Par la porte d'en arrière
Coordination de verbes se construisant avec des prépositions différentes; verbes employés de façon absolue; entrer et sortir; entrer ou sortir.
Ah! les inoubliables joies de l’hiver. Tandis que mon regard traînasse dans la ruelle gavée de neige et que je pressens pour bientôt la prochaine séance de pelletage, je nous revois tous trois, ma sœur, l’aîné de mes frères et moi, descendre goulûment les pentes de notre enfance – ça n’allait jamais assez loin ni assez vite – puis remonter péniblement, en enfonçant ou en glissant à chaque pas. Toujours je finissais par pleurnicher, de lassitude.

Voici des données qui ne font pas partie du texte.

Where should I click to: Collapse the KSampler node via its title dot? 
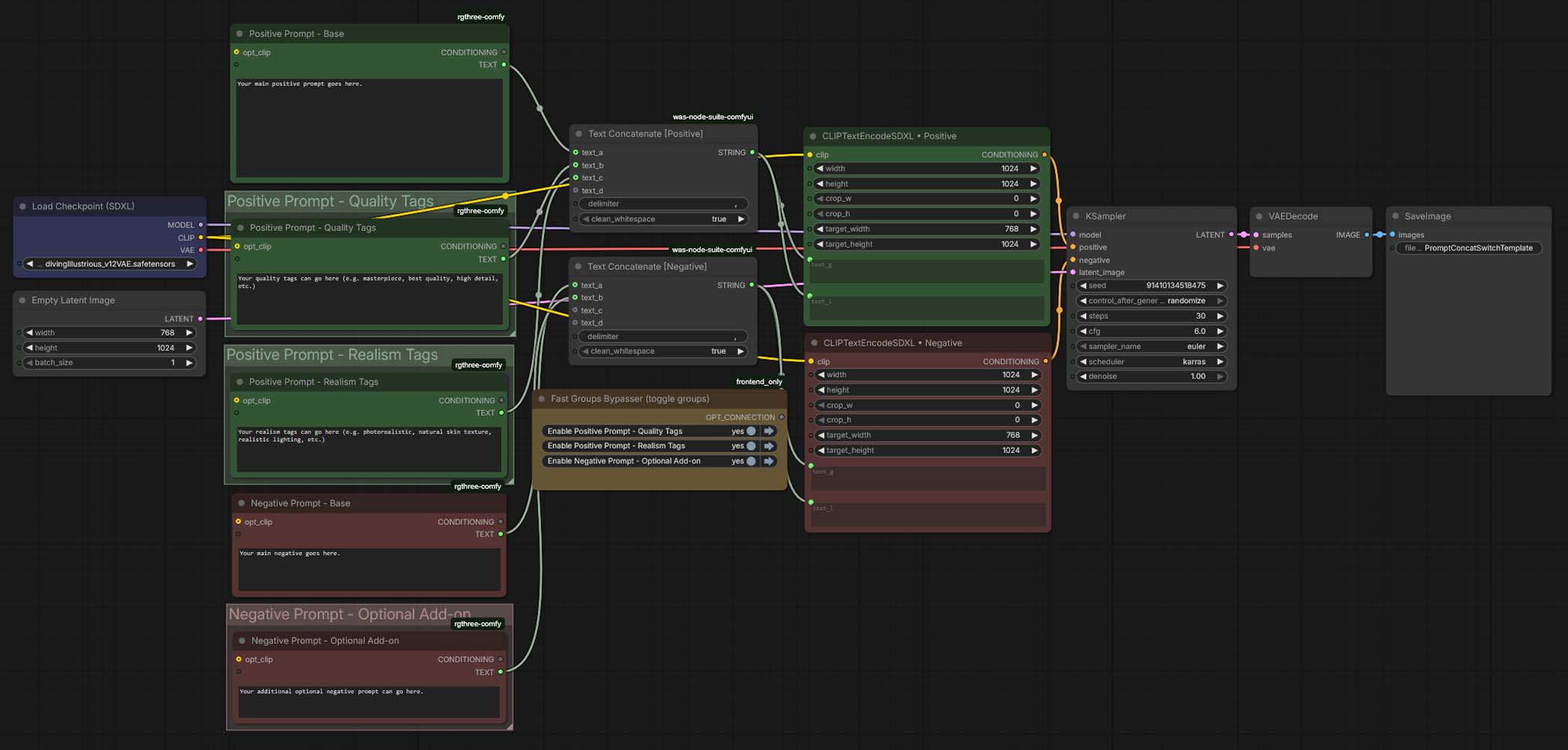click(x=1077, y=216)
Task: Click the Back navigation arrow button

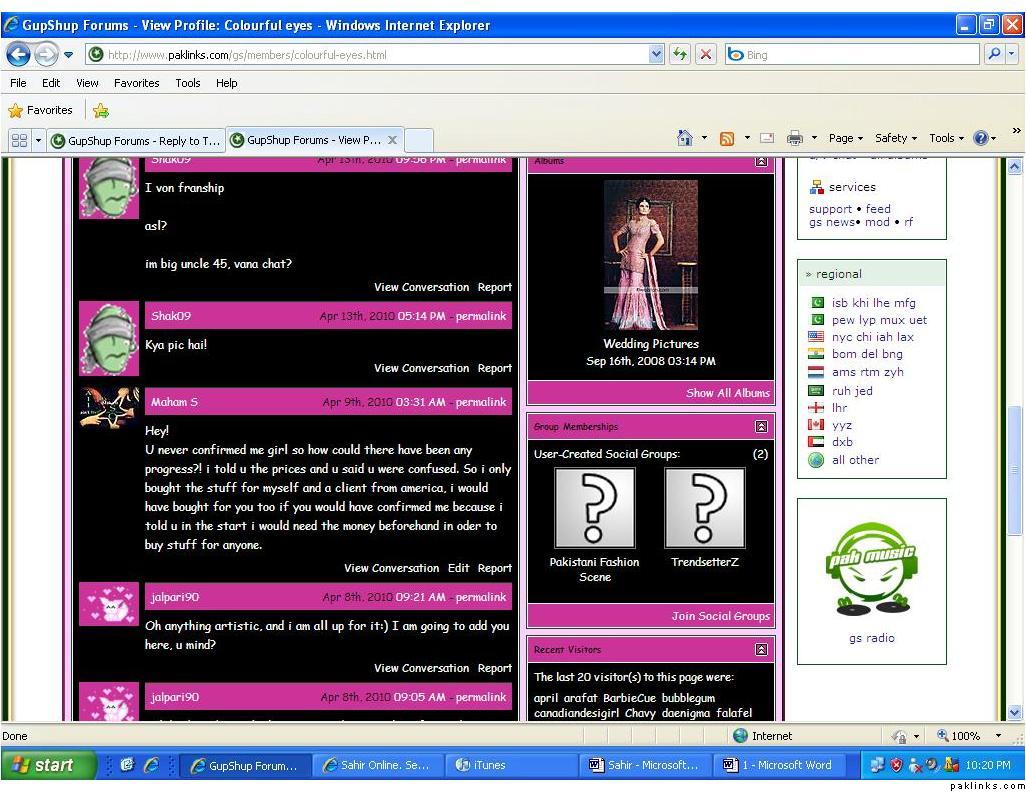Action: (x=19, y=55)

Alors je rentrais. Ma grand-mère s’inquiétait si j’avais pris froid, tirait mes bottes. Je me réchauffais devant le poêle à bois; elle me faisait une beurrée. Mais ensuite je voulais ressortir, vous vous en doutez. «Habille, débille..., ent’ pis sort...», soupirait la plainte familière, dont évidemment je n’avais cure.
Entrer, sortir. Ces verbes étaient employés de façon absolue, c’est-à-dire sans complément; cela ne pose bien sûr aucune difficulté. Mais il en va autrement si l’on ajoute une précision de lieu, par exemple si l’on écrit (pardon si je vous ramène tout soudain à des considérations, hélas, en prise directe sur les réalités de notre temps) que des jurés étaient la cible de regards intimidants lorsqu’ils entraient ou sortaient de la salle d’audience.
C’est bien ennuyeux, mais les verbes entrer et sortir ne se construisent pas de manière identique : on sort de la cuisine, on entre dans le salon. On ne peut donc, en principe, les coordonner en leur attribuant un même complément; il faudrait écrire, en ayant recours à un pronom de rappel (en), que les jurés se faisaient dévisager lorsqu’ils entraient dans la salle d’audience ou qu’ils en ressortaient.
De toute façon, ç’aurait été tellement plus simple s’ils avaient pu entrer et sortir, comme nous le faisions petits, par la porte d’en arrière.